Records excerpted from a collection:
╭──
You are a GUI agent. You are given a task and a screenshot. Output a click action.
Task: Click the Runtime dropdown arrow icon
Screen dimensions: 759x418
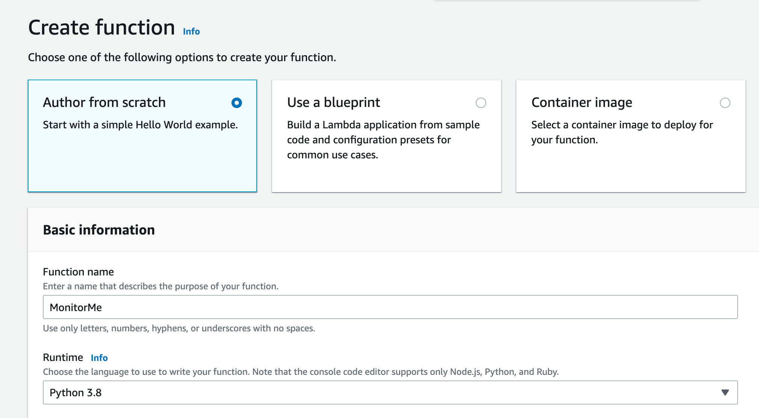[725, 392]

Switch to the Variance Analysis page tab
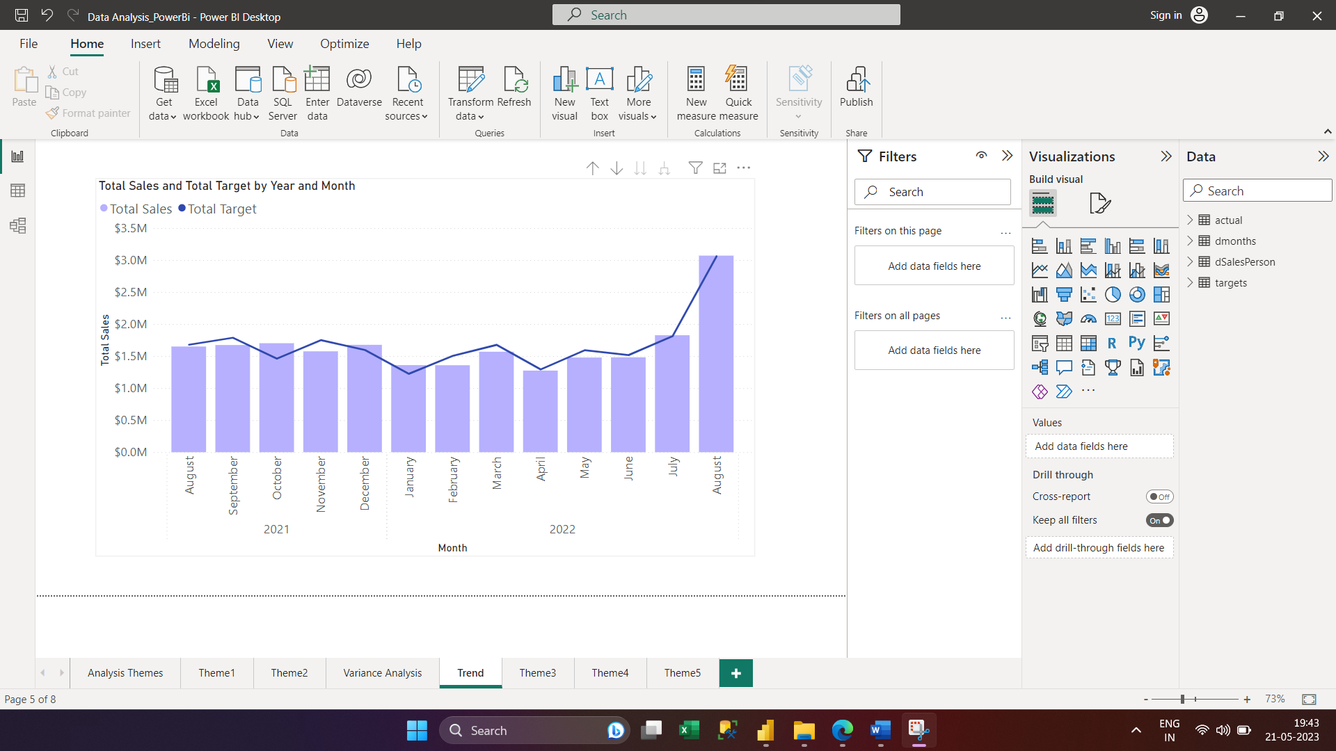(x=382, y=672)
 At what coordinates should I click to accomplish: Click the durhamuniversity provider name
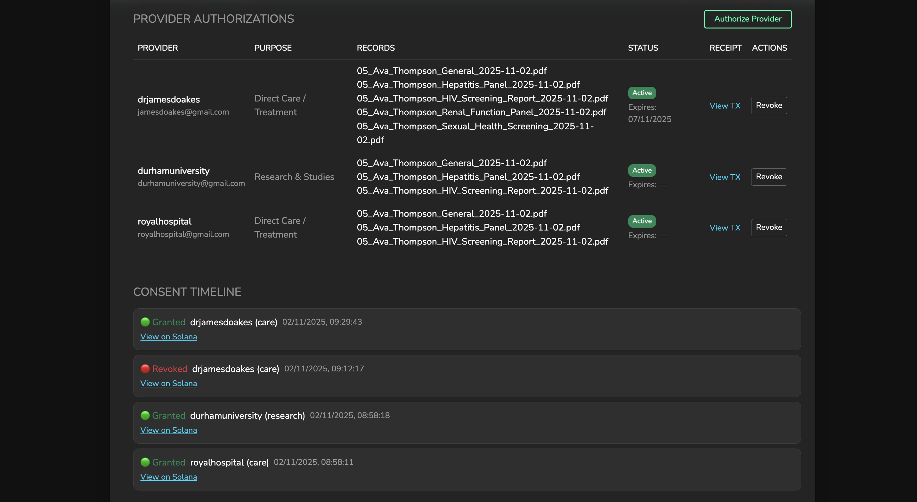pos(173,171)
╰──
YOUR OBJECTIVE: Would you retype every record above exactly, leaving out the pictures?

EXPECTED OUTPUT:
You are a GUI agent. You are given a task and a screenshot. Output a click action.
Task: Click the Runtime dropdown arrow icon
Screen dimensions: 759x418
[725, 392]

Switch to the Variance Analysis page tab
(x=382, y=672)
 At what coordinates should I click to accomplish: Click the durhamuniversity provider name
pos(173,171)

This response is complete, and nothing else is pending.